=== THE PROBLEM ===
Pick up the inequalities text where it ends and continue writing it.

=== TEXT PROVIDED ===
Any equations that DO NOT use equal sign (=) involve inequalities.

$$\enspace \neq \quad \text{not equal to}$$

$$\enspace > \quad \text{greater than}$$

$$\enspace \geq \quad \text{greater than or equal to}$$

$$\enspace < \quad \text{less than}$$

$$\enspace \leq \quad \text{less than or equal to}$$

## Negative Number

Dividing or multiplying a linear inequality with a negative number will change the sign of inequality!

Example Divide the inequality $$5 > 2$$ with -1.

Solution
$$5 > 2 \\ \, \\ \dfrac{5}{-1} {\color{red}{<}} \dfrac{2}{-1} \\ \, \\ -5 < -2 \\ \, \\$$

Example Multiply the inequality $$3 > 1$$ with -3.

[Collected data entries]
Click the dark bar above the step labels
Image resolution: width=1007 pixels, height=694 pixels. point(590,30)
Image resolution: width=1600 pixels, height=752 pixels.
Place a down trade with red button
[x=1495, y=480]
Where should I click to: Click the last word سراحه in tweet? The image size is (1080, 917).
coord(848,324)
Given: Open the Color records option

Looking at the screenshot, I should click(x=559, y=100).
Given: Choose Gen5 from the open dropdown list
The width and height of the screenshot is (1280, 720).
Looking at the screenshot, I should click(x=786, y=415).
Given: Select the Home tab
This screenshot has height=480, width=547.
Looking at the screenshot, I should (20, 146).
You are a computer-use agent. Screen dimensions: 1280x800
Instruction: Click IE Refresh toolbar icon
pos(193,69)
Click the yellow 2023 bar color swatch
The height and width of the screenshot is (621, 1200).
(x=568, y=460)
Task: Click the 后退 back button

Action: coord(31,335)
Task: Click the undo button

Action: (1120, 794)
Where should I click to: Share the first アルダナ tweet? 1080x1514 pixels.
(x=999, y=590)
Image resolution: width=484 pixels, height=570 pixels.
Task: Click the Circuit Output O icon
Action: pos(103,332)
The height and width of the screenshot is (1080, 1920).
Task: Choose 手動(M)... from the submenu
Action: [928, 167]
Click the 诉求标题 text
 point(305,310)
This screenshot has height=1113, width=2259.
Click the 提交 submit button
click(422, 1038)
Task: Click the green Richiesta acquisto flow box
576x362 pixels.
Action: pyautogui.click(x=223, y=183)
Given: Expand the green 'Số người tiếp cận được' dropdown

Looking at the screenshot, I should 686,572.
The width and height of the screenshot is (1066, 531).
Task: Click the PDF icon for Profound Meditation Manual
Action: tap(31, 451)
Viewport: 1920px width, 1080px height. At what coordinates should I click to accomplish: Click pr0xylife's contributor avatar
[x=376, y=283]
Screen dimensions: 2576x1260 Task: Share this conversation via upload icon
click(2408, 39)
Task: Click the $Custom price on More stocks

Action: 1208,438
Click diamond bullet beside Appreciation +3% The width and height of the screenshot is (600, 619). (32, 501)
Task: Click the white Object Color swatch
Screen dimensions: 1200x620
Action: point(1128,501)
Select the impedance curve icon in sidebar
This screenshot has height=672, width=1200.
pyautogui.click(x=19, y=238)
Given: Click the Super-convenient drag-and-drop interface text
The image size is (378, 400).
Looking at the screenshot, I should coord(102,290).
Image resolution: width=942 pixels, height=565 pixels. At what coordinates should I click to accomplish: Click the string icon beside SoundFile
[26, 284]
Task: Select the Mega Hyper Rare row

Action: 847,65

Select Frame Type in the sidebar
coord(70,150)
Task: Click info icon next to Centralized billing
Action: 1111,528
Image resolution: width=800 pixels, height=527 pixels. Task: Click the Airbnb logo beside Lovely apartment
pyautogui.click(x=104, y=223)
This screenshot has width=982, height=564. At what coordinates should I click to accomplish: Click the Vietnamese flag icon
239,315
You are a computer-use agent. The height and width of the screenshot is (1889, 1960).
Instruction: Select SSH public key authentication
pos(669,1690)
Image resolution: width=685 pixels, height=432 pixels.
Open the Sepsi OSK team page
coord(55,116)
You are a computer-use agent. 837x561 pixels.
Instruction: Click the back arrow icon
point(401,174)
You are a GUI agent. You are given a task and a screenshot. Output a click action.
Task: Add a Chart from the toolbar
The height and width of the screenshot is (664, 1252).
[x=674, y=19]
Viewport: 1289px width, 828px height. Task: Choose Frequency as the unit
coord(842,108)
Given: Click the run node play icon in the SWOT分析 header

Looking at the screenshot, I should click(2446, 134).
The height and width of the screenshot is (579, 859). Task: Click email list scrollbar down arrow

=== ANSWER BELOW ===
Solution
$$3 > 1 \\ \, \\ (3)\cdot({\color{red}{-3}}) \, {\color{red}{<}} \, (1)\cdot({\color{red}{-3}}) \\ \, \\ -9 < -1 \\ \, \\$$

Example Solve the inequality $$-7x+7 > 0$$ for $$x$$.

Solution
$$-7x+7 > 0 \\ \, \\ -7x+7 {\color{red}{-7}} > 0 {\color{red}{-7}} \\ \, \\ -7x > -7 \\ \, \\ \dfrac{7x}{{\color{red}{-7}}} {\color{red}{<}} \dfrac{-7}{{\color{red}{-7}}} \\ \, \\ x < 1 \\ \, \\$$

Solve the inequality $$2x-8 > 4$$ for $$x$$.
$$2x-8 {\color{red}{+8}} > 4 {\color{red}{+8}} \\ \, \\ 2x > 12 \\ \, \\ \dfrac{2x}{{\color{red}{2}}} > \dfrac{12}{{\color{red}{2}}} \\ \, \\ x > 6$$
Solve the inequality $$\dfrac{3x-1}{-5} < 8$$ for $$x$$.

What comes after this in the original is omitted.